Solution for Chapter 1 Quiz, F99

Physical constants
Boltzmann's constant  k= 1.38066E-23 J/K
                                    k= 0.00008617 eV/K
Atomic mass unit   u= 1.66E-27 kg
                                 = 931.5 MeV/c^2
Wien constant   2.90E-03
Planck's constant  h= 4.14E-15 eV s
                              h= 6.63E-34 J s
 h/ 2 pi = hbar =1.05E-34 J s
                        = 6.59E-16 eV s
hc =1.24E+03 eV nm
Speed of light  c= 3.00E+08 m/s
Electron charge  e= 1.60E-19 C
electron volt  eV= 1.60E-19 joule
electron mass   = 9.11E-31 kg
                         =  5.11E-01 MeV
proton mass      = 1.67E-27 kg
                         = 9.38E+02 MeV
Stefan's constant=  sigma= 5.67E-08 watt/m^2K^4
Nuclear distance unit  fermi = 1.00E-15 m (a femtometer)

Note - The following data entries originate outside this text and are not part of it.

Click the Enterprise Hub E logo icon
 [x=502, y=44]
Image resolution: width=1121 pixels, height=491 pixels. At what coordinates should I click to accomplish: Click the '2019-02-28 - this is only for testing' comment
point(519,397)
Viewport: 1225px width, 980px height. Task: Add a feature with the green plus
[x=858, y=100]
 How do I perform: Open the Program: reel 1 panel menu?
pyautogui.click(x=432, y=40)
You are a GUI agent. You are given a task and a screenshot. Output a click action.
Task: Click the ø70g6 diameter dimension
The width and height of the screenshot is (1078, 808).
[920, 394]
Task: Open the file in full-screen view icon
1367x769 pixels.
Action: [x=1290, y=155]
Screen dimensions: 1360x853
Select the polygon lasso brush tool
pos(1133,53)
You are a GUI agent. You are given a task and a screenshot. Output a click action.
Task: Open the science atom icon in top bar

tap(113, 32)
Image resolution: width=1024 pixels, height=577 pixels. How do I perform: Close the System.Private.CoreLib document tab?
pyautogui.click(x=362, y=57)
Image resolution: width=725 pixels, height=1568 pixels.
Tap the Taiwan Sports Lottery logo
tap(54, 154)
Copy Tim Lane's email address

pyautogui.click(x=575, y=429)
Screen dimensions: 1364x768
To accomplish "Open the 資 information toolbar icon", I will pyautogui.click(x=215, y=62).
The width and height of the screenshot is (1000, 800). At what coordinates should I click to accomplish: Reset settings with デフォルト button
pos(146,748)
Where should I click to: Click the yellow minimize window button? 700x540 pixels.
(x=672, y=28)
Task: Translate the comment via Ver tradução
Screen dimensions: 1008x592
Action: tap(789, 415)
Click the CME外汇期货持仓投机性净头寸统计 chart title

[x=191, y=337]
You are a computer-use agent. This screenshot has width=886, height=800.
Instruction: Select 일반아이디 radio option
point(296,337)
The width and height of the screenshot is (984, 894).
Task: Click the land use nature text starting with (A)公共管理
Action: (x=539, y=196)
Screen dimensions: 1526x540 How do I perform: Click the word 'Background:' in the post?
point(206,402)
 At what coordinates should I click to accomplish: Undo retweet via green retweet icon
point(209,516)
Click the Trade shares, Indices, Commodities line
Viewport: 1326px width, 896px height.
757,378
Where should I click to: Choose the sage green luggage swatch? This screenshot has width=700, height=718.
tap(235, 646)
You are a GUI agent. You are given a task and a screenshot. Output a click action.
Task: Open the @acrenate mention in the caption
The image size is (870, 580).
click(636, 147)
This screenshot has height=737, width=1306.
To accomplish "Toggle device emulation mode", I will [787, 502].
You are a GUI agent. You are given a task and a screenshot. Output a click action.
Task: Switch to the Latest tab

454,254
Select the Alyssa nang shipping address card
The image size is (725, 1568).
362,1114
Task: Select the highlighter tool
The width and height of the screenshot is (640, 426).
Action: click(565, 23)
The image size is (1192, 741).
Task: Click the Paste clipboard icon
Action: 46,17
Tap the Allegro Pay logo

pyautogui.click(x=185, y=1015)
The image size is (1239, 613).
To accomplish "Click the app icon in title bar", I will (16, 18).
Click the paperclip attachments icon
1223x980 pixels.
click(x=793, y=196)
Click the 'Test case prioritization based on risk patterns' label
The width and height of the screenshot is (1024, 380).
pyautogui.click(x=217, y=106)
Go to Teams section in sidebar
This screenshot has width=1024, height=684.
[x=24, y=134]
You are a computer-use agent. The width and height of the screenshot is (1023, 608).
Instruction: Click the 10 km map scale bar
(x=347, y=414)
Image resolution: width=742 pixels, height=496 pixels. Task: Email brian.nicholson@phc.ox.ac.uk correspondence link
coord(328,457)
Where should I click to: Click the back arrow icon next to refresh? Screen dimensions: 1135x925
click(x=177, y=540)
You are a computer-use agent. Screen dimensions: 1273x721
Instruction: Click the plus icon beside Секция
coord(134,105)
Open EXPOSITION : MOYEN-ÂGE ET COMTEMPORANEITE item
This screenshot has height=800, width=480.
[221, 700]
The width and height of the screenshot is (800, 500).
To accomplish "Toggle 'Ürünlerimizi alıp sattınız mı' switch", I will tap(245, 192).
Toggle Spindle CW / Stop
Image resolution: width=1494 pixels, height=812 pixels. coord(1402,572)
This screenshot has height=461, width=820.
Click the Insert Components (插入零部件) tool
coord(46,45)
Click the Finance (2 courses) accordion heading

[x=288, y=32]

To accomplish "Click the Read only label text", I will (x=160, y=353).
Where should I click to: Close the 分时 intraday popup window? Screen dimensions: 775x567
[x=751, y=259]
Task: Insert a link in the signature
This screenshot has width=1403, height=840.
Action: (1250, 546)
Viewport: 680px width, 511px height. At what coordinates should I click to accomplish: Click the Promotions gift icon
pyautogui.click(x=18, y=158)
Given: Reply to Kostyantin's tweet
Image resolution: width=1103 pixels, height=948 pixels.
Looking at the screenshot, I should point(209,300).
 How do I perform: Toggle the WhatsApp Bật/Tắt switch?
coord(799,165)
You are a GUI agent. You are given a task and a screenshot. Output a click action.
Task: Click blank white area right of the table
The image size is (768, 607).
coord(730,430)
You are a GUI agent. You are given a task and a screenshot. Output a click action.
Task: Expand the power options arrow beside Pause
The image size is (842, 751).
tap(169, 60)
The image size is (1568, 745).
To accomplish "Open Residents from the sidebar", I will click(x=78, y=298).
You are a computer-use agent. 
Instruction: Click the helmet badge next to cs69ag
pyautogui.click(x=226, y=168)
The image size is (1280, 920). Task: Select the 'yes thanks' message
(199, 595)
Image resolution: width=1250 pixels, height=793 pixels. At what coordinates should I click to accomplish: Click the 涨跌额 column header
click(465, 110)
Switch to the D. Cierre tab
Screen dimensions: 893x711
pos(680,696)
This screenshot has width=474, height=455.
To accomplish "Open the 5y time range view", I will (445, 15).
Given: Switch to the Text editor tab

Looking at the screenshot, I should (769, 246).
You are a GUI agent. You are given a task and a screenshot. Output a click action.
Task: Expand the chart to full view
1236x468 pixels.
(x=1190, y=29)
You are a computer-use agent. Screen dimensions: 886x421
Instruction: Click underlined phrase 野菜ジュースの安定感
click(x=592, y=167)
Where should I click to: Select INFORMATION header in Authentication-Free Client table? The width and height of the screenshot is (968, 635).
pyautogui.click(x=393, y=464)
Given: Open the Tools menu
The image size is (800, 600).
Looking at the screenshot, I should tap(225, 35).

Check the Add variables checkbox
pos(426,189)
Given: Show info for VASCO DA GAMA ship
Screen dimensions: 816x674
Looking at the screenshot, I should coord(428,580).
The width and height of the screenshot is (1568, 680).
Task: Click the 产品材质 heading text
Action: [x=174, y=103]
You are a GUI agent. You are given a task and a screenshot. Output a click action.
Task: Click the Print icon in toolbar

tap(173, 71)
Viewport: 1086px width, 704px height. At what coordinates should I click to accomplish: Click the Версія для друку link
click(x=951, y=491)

1. Many of the more massive stars get their energy from a fusion cycle called the "carbon cycle". Assume
 that the path to carbon just involves the fusion of 12 protons to form carbon-12 (which has a mass of
 exactly 12 amu). Never mind how it gets rid of the 6 units of charge - just calculate the energy
 yield from converting 12 protons to a carbon-12 nucleus.

Mass of 12 protons = 938 * 12                       =    11256 MeV
Mass of carbon-12 nucleus = 12*931.5 MeV =    11178 MeV
               Energy yield per carbon                                78 MeV

2. The hottest experiment in high energy physics right now is the planned collisions of gold nuclei at
Brookhaven in a ring of circumference 2.4 miles. Taking the mass of the gold nucleus to be
197 amu and assuming it to be stripped of electrons (i.e., positive charge +79), what magnetic field
 will be necessary to accelerate the gold nuclei in this 615 meter radius circular path. Assume the
velocity to be the speed of light - it's close enough.

F=mv^2/r = qvB,   so B = mv/qr   m=197*1.66E-27kg/amu =  3.2702E-25 kg

B= (3.27E-25 kg)(3E8 m/s)/(79*1.6E-19 C*615 m) =     1.26E-02 Tesla
                                                                                            = 126 Gauss

3. Taking Rohlf literally in his approximation that all atoms have diameters of 0.3 nm, what density do you
get for aluminum which has an atomic mass of 27? I've alway thought this 2.7 gm/cm3 = 2700 kg/m3
was a bit strange.

Approximate by cubic volume = cube of 0.3 nm =     2.7E-29 m^3
Mass = 27*1.66E-27 Kg =    4.482E-26 kg
Density   =                             m/V = 1660 k/m^3